Goal:
Put the material from its start through the line containing "will click(341, 135)." into a numbered list, leaving out any blank lines.

******************************

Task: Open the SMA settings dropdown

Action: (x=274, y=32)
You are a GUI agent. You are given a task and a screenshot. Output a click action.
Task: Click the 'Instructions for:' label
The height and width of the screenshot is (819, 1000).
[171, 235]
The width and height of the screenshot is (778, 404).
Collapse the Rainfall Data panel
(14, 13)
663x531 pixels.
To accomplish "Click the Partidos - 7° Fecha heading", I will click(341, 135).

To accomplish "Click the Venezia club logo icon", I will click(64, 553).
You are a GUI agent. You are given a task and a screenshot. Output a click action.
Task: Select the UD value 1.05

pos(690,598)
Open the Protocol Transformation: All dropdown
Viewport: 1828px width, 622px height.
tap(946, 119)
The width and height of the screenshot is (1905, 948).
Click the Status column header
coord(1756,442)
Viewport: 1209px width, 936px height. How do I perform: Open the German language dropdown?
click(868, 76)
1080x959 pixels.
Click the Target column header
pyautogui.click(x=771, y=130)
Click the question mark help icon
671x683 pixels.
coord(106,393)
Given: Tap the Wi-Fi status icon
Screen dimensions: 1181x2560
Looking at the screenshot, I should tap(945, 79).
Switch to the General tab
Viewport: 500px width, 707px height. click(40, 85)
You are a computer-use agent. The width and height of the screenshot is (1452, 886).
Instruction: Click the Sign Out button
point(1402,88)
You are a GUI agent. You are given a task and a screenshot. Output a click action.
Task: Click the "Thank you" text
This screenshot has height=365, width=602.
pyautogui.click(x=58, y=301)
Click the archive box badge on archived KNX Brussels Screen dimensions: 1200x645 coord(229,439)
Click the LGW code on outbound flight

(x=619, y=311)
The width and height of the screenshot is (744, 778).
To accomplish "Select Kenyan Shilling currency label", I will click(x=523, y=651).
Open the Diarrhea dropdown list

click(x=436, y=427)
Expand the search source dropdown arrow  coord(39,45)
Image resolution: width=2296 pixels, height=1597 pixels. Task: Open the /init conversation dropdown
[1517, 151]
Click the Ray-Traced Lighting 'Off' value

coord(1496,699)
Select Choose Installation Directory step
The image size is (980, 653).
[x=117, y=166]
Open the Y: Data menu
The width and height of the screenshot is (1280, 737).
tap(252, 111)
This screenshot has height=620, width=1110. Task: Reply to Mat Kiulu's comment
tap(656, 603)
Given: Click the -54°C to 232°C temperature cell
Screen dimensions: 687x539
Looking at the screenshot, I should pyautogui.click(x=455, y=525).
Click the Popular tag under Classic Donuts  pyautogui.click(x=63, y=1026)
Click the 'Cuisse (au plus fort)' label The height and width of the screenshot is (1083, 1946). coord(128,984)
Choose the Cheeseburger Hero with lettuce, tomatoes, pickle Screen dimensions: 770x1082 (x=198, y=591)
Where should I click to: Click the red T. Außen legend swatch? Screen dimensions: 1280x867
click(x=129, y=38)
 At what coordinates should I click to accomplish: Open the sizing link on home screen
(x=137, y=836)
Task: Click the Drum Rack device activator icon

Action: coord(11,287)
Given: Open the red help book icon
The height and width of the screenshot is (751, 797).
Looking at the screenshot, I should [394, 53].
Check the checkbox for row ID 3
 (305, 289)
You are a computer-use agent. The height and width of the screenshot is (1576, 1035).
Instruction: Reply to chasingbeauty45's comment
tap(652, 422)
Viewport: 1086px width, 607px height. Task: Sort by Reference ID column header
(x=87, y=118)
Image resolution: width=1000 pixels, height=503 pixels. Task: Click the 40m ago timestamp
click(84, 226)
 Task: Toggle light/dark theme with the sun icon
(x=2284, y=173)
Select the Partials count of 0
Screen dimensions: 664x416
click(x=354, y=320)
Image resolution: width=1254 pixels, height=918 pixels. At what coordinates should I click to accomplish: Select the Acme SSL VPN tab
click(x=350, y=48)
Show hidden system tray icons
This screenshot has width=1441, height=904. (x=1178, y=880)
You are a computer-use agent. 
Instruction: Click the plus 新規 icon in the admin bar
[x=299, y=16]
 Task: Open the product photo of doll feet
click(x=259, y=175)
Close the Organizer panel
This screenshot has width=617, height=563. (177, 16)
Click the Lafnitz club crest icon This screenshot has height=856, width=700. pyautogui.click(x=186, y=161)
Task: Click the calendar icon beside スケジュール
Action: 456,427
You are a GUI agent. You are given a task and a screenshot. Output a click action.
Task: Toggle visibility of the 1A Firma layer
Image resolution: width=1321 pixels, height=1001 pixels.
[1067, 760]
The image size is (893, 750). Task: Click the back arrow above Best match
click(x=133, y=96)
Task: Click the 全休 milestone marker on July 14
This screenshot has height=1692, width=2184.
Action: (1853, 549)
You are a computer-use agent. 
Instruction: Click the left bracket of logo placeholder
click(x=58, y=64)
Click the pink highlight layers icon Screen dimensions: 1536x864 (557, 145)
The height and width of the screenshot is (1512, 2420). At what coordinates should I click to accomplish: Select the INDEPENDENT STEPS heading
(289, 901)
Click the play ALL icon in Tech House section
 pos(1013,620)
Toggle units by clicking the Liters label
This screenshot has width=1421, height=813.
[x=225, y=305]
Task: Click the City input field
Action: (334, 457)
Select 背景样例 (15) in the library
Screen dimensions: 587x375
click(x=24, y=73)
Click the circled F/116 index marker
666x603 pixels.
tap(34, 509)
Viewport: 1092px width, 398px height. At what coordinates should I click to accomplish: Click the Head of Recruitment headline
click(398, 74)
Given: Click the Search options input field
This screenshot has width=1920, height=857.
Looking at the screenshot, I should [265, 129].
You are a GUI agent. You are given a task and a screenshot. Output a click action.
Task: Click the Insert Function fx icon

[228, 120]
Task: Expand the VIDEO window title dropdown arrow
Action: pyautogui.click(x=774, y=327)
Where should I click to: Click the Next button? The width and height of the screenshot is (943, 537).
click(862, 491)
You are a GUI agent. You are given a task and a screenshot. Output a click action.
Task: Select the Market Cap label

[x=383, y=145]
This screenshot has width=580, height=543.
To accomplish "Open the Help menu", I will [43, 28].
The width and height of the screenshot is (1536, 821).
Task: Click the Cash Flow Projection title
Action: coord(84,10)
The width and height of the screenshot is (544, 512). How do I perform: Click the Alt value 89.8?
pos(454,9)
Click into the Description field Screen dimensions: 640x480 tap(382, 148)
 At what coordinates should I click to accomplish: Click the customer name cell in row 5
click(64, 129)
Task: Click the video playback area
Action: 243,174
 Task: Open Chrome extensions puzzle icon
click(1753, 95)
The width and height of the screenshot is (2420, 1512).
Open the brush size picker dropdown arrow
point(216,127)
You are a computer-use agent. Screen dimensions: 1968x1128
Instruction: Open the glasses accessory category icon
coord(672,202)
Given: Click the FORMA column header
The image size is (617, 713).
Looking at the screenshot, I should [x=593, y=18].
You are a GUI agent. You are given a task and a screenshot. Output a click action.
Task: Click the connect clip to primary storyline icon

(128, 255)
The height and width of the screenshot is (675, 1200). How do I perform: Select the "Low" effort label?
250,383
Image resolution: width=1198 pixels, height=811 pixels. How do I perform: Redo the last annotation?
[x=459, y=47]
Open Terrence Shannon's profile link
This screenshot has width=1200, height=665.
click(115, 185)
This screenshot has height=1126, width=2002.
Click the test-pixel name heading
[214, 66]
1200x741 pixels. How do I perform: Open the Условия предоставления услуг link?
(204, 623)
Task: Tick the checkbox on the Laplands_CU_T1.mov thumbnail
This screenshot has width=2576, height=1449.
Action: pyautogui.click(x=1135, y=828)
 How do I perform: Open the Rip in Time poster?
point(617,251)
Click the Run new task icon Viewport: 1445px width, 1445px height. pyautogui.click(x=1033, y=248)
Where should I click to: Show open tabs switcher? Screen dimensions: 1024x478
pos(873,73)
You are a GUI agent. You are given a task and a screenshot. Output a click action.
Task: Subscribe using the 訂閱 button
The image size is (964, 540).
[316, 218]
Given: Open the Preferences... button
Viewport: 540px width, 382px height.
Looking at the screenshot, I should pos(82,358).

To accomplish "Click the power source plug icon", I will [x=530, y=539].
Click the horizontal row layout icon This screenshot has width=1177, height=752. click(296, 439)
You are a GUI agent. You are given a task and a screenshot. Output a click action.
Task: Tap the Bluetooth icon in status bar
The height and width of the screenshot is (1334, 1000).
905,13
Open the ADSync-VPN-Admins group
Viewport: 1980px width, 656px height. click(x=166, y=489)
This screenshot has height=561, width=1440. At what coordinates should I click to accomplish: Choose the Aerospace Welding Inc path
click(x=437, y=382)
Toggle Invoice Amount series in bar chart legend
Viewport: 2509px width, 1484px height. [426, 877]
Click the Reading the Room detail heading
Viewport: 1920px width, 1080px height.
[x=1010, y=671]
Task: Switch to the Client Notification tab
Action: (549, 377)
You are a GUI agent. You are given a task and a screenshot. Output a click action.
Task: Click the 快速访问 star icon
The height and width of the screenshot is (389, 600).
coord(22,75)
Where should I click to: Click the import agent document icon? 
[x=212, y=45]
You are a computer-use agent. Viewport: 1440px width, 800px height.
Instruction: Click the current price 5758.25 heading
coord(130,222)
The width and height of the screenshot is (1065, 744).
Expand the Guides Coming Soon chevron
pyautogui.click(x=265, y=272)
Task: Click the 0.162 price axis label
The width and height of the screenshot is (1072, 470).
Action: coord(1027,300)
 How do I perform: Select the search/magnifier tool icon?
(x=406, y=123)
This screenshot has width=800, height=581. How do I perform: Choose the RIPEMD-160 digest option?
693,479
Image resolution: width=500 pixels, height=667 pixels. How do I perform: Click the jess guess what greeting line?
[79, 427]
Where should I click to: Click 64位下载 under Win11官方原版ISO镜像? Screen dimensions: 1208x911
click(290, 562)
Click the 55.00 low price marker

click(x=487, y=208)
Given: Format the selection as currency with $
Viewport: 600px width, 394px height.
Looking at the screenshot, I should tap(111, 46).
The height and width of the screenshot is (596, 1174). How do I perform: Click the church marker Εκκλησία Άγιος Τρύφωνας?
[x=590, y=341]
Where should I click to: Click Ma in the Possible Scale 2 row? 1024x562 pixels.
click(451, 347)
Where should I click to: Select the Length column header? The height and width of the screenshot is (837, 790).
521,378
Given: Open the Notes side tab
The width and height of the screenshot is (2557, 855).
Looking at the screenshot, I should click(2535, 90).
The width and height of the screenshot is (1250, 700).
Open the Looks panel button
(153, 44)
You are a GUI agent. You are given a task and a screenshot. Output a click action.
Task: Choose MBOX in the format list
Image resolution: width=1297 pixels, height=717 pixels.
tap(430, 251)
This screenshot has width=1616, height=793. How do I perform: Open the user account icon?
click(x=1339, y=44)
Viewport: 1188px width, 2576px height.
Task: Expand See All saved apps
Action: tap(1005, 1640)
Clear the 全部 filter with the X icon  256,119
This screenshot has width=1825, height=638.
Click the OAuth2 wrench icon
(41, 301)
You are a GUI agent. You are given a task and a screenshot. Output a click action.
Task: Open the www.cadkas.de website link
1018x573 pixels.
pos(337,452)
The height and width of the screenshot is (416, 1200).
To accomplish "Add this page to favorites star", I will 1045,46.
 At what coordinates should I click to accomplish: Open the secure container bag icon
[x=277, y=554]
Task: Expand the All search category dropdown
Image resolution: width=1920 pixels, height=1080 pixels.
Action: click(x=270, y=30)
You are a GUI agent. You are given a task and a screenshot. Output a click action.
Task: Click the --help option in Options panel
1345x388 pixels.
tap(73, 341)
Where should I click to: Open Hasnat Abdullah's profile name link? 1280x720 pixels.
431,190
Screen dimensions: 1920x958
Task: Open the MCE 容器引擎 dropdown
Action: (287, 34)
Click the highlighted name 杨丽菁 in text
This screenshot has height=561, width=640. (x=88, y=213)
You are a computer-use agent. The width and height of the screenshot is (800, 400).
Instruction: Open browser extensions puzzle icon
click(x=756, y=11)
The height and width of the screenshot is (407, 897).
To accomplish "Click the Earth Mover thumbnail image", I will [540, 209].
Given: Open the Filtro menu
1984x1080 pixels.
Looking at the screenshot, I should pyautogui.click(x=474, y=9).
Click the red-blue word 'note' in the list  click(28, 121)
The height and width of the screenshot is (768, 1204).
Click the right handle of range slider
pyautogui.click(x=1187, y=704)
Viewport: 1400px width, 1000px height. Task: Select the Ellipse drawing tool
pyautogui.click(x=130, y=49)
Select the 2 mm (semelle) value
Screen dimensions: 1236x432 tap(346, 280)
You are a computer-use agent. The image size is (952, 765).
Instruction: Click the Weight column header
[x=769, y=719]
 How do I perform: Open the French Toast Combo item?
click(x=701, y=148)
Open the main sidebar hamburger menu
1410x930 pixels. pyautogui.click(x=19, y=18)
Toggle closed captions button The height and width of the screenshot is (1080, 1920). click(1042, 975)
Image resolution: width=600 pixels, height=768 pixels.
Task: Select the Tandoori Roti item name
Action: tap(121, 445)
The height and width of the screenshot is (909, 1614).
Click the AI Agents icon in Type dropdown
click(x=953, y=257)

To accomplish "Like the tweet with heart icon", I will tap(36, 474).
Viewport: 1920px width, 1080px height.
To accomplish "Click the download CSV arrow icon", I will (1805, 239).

******************************

Correct result:
1. Task: Open the SMA settings dropdown
2. Action: (x=274, y=32)
3. You are a GUI agent. You are given a task and a screenshot. Output a click action.
4. Task: Click the 'Instructions for:' label
5. The height and width of the screenshot is (819, 1000).
6. [171, 235]
7. The width and height of the screenshot is (778, 404).
8. Collapse the Rainfall Data panel
9. (14, 13)
10. 663x531 pixels.
11. To accomplish "Click the Partidos - 7° Fecha heading", I will click(341, 135).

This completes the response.